**AVAILABLE DATA:**

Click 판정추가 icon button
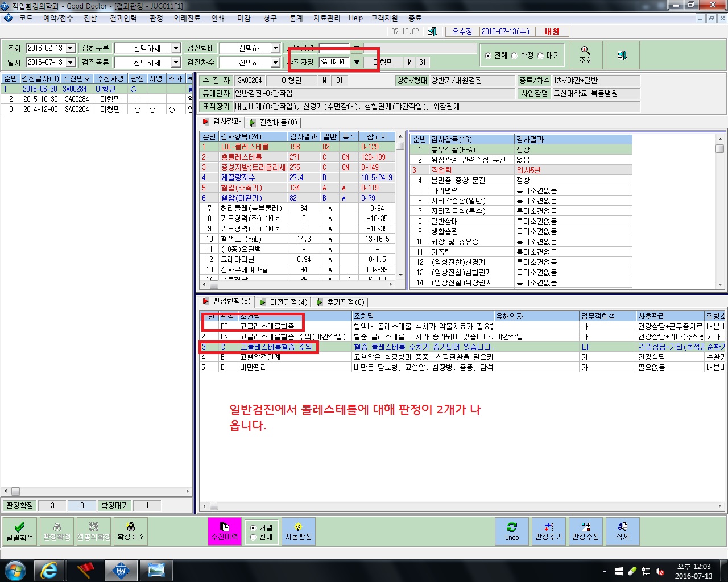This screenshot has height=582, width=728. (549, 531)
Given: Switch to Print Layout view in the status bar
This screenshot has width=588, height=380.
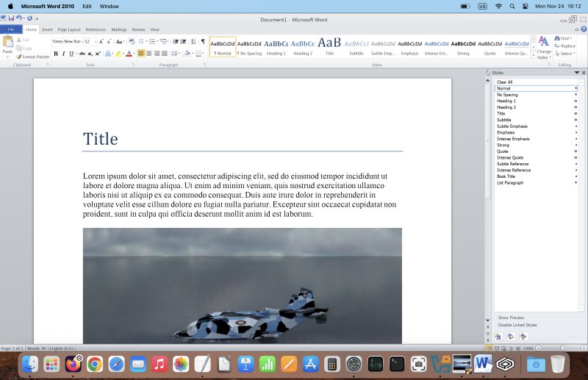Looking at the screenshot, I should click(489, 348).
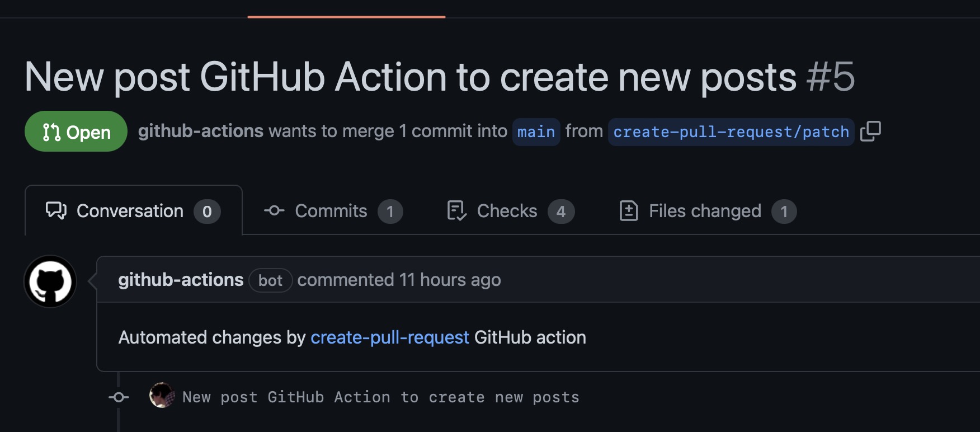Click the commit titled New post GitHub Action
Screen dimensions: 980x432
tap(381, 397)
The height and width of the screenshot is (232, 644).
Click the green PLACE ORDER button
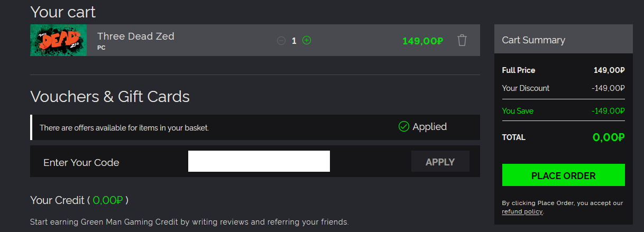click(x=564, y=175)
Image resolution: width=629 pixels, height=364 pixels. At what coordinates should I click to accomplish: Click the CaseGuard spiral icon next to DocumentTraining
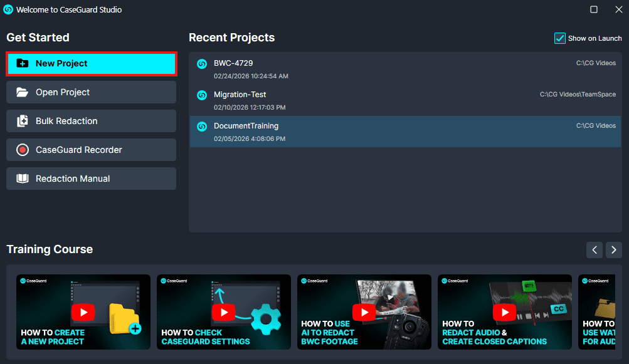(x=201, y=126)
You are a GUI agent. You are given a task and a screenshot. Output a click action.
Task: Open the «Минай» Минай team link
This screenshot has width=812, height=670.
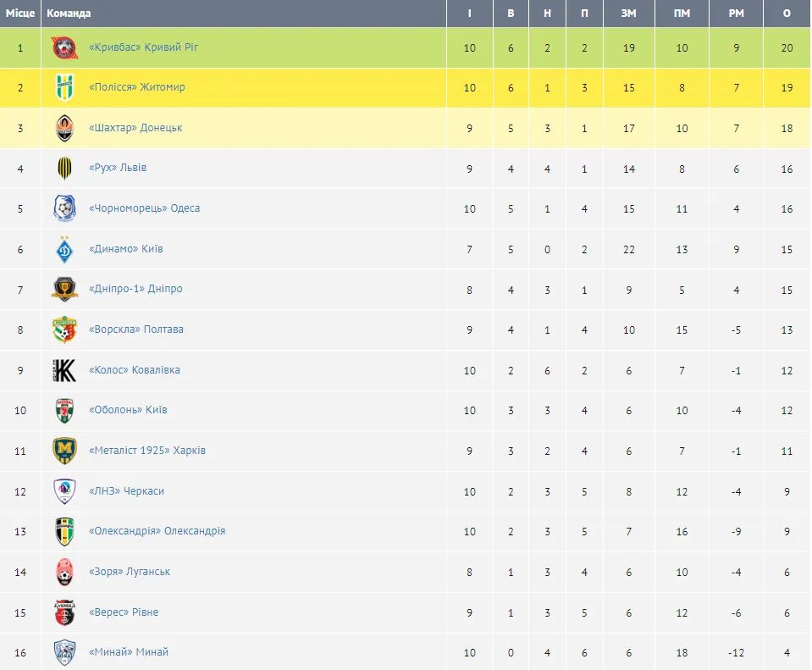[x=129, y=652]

**TASK DETAILS:** Please write out the lines from the one that holds "Click the green PLACE ORDER button" through the end of the material, both ends included, exactly and with no pictures.

**TASK OUTPUT:**
Click the green PLACE ORDER button
click(x=564, y=175)
Image resolution: width=629 pixels, height=364 pixels. At what coordinates should I click to accomplish: Click the CaseGuard spiral icon next to DocumentTraining
(x=201, y=126)
You are a GUI agent. You are given a task and a screenshot. Output a click action.
Task: Open the «Минай» Минай team link
This screenshot has width=812, height=670.
[x=129, y=652]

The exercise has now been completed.